DevOps Architect
Our client is seeking a highly experienced, hands-on DevOps Architect to lead the design, scalability, and reliability of mission-critical cloud infrastructure. This role supports a strategic initiative to build and scale a centralized AI platform that will enable high-volume, real-time workflows across the organization.
This is a high-impact, high-visibility role focused on building resilient, production-grade systems where uptime, performance, and reliability are critical.
This position combines architecture, consulting, and hands-on engineering.
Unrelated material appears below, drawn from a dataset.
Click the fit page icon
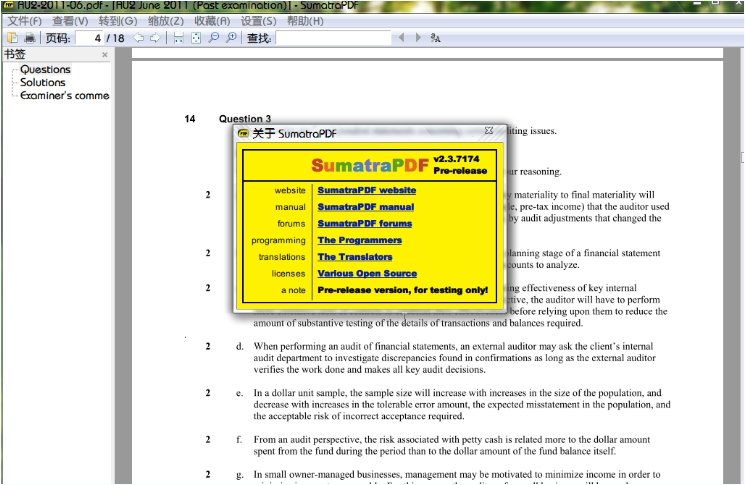Image resolution: width=745 pixels, height=485 pixels. (x=196, y=38)
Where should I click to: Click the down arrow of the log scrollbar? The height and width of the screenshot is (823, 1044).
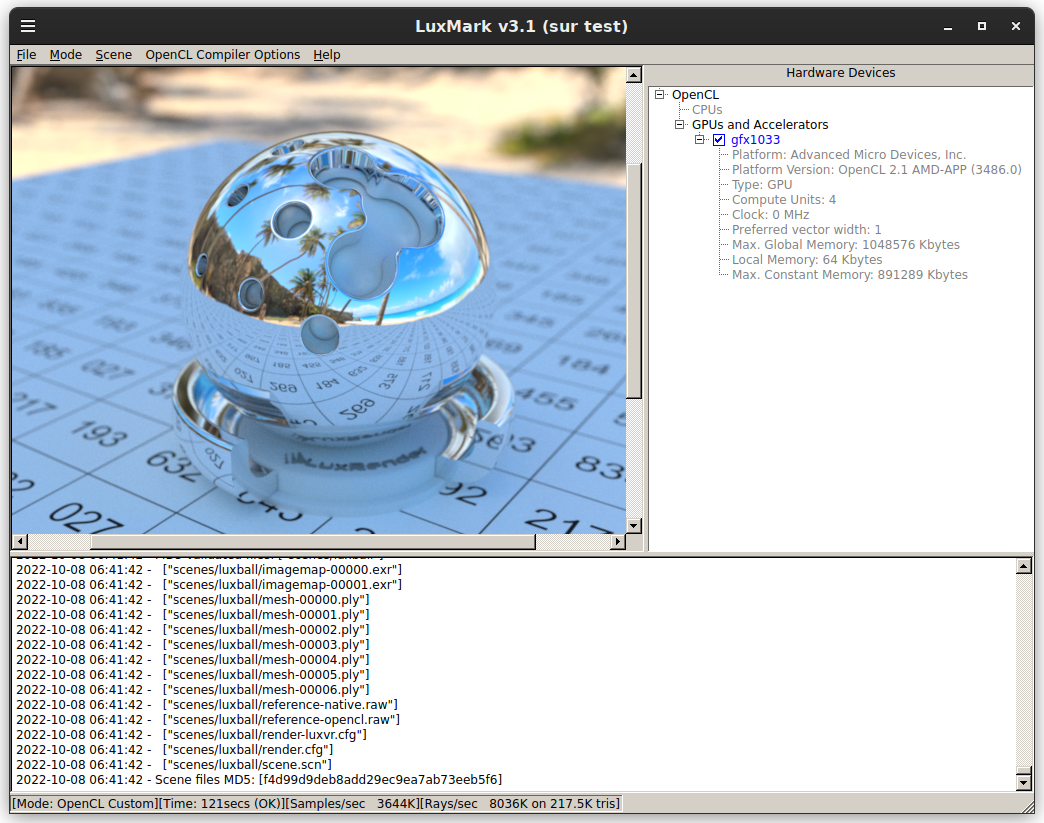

The ideal candidate brings deep experience designing and operating distributed systems at scale, with a strong focus on reliability and performance in production environments.
Key Responsibilities
Architect and scale highly available, fault-tolerant cloud infrastructure
Design systems to support high-throughput, low-latency workloads
Build resilient architectures with failover, redundancy, and disaster recovery strategies
Establish and improve observability, monitoring, and alerting capabilities
Develop and mature performance and load testing frameworks
Optimize auto-scaling and resource management strategies
Design for failure, including mitigation of external service dependencies
Partner with engineering teams to improve deployment reliability and operational excellence
Drive best practices across DevOps and Site Reliability Engineering (SRE)
Required Qualifications
8+ years of experience building and operating large-scale distributed systems
Deep expertise in cloud architecture and services (compute, storage, networking)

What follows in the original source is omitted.